Conselho de Ética do Senado permanece inativo desde julho de 2024 com 19 representações paradas

EVENTO EM ACOMPANHAMENTO

Conselho de Ética do Senado permanece inativo desde julho de 2024 com 19 representações paradas

18 DE AGOSTO DE 2026 · 2 FONTES · 2 PERSPECTIVAS
ESQUERDA · 0 CENTRO · 0 DIREITA · 2

ESQUERDA

0

Nenhuma perspectiva identificada com este viés.

CENTRO

0

Nenhuma perspectiva identificada com este viés.

DIREITA

2
GD Gazeta do Povo
DIREITA

Conselho de Ética parado mantém denúncias contra Alcolumbre e senadores na gaveta

A Gazeta do Povo denuncia a paralisação do Conselho de Ética do Senado desde julho de 2024, destacando que pelo menos 19 representações aguardam análise, incluindo casos contra o presidente da Casa, Davi Alcolumbre. O veículo enquadra a situação como conflito de interesses do presidente do Senado, dando voz à oposição e ao Partido Novo, que recorreu ao STF para destravar o órgão. A reportagem enfatiza a omissão da liderança do Senado em instalar o colegiado responsável por julgar denúncias de decoro parlamentar, com destaque para a fala do senador Eduardo Girão (Novo), que critica diretamente Alcolumbre. O enquadramento sugere que a inércia é deliberada e beneficia parlamentares investigados, especialmente da base governista, embora a matéria mencione casos de oposicionistas também.

GD Gazeta do Povo
DIREITA

Por que as denúncias contra Davi Alcolumbre e outros senadores estão paradas?

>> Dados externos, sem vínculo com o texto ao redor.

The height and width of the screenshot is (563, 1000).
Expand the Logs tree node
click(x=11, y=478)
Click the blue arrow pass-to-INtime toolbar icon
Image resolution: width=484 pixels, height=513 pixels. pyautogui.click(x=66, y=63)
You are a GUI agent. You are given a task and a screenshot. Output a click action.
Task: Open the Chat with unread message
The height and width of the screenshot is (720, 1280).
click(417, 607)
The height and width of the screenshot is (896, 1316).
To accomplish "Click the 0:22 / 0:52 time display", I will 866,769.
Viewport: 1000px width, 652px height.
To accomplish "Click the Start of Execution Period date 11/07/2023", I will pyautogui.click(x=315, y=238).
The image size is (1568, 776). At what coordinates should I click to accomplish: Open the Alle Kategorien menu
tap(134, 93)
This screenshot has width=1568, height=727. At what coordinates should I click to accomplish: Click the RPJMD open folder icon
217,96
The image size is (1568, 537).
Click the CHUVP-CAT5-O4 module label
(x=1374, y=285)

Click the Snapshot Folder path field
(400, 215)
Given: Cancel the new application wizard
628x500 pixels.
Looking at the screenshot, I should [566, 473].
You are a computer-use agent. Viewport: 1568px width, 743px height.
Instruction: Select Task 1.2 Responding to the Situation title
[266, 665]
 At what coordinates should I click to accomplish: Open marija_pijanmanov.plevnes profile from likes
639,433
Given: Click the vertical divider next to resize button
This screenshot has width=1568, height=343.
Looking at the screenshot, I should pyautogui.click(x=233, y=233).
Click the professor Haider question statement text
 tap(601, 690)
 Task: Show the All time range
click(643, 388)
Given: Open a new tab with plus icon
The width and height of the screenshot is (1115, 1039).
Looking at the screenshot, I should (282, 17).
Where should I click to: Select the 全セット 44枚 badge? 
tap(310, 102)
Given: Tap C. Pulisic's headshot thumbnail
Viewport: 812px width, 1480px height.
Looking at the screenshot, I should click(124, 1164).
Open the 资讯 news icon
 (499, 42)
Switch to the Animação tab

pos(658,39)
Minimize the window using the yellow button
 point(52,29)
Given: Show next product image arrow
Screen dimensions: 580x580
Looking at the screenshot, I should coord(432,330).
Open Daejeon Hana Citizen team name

A Gazeta do Povo enquadra a paralisia do Conselho de Ética do Senado como resultado de omissão deliberada do presidente Davi Alcolumbre, destacando o conflito de interesses do senador, que é simultaneamente responsável por instalar o colegiado e alvo de representações. O texto valoriza a atuação da oposição — especialmente do Partido Novo e do senador Eduardo Girão — ao recorrer ao STF para tentar destravar o processo, sugerindo que há blindagem corporativa entre investigados com poder de cargo.